> [PASSAGE FOURNI]
++++++++

Le sous-sol nigérien regorge de ressources précieuses, et le gouvernement entend bien en tirer pleinement parti. Réuni en conseil des ministres le samedi 22 février 2025, l’exécutif a officialisé l’attribution de nouveaux permis d’exploitation minière, ouvrant ainsi un nouveau chapitre dans la gestion des ressources stratégiques du pays.
Loin d’être une simple formalité administrative, cette décision s’inscrit dans une vision plus large : celle d’un Niger maître de ses ressources et acteur clé de leur transformation. Avec ces nouveaux permis, l’État ne se contente pas de donner son feu vert à des compagnies locales, il affirme sa volonté d’exercer un contrôle accru sur un secteur longtemps dominé par des intérêts étrangers.
Derrière ces accords se dessine un double enjeu : économique et stratégique. L’exploitation du cuivre et de l’uranium, confiée respectivement à la Compagnie Minière de l’Aïr (COMINAIR SA) et à la Compagnie Minière de Recherche et d’Exploitation (COMIREX SA), promet d’injecter des milliards de francs CFA dans les caisses publiques, tout en offrant des opportunités d’emplois aux Nigériens. Plus qu’une manne financière, il s’agit d’un levier de développement et d’une affirmation de souveraineté économique.

++++++++

[Entrées de données collectées]
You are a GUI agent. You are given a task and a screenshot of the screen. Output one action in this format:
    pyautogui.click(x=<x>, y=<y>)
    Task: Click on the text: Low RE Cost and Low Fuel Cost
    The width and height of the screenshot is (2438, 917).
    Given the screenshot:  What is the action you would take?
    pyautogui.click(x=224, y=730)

++++++++

> [QUESTIONS SUR LE CONTENU]
1) Recopiez le texte sur les permis miniers au Niger, de « Loin d’être une » jusqu'à « des intérêts étrangers. » inclus.
2) Rédigez la suite du texte sur les permis miniers au Niger, à partir de sa dernière phrase.

> [RÉPONSES PAR TÂCHE]
1)
Loin d’être une simple formalité administrative, cette décision s’inscrit dans une vision plus large : celle d’un Niger maître de ses ressources et acteur clé de leur transformation. Avec ces nouveaux permis, l’État ne se contente pas de donner son feu vert à des compagnies locales, il affirme sa volonté d’exercer un contrôle accru sur un secteur longtemps dominé par des intérêts étrangers.

2)
Mais cette ambition ne se limite pas aux chiffres. Le gouvernement exige que ces compagnies privilégient les fournisseurs locaux et contribuent au développement des infrastructures et à la formation de la main-d’œuvre nationale. Loin d’un simple partenariat, c’est une dynamique de transformation qui se met en place, avec l’objectif de faire du Niger un acteur incontournable de la filière minière mondiale.
Dans un contexte où la maîtrise des ressources naturelles devient un enjeu de pouvoir à l’échelle internationale, le Niger entend bien ne pas être un simple spectateur. Ces permis d’exploitation ne sont qu’une étape : ils annoncent une stratégie plus vaste, où la richesse du sol nigérien devient un outil au service de son indépendance et de son développement.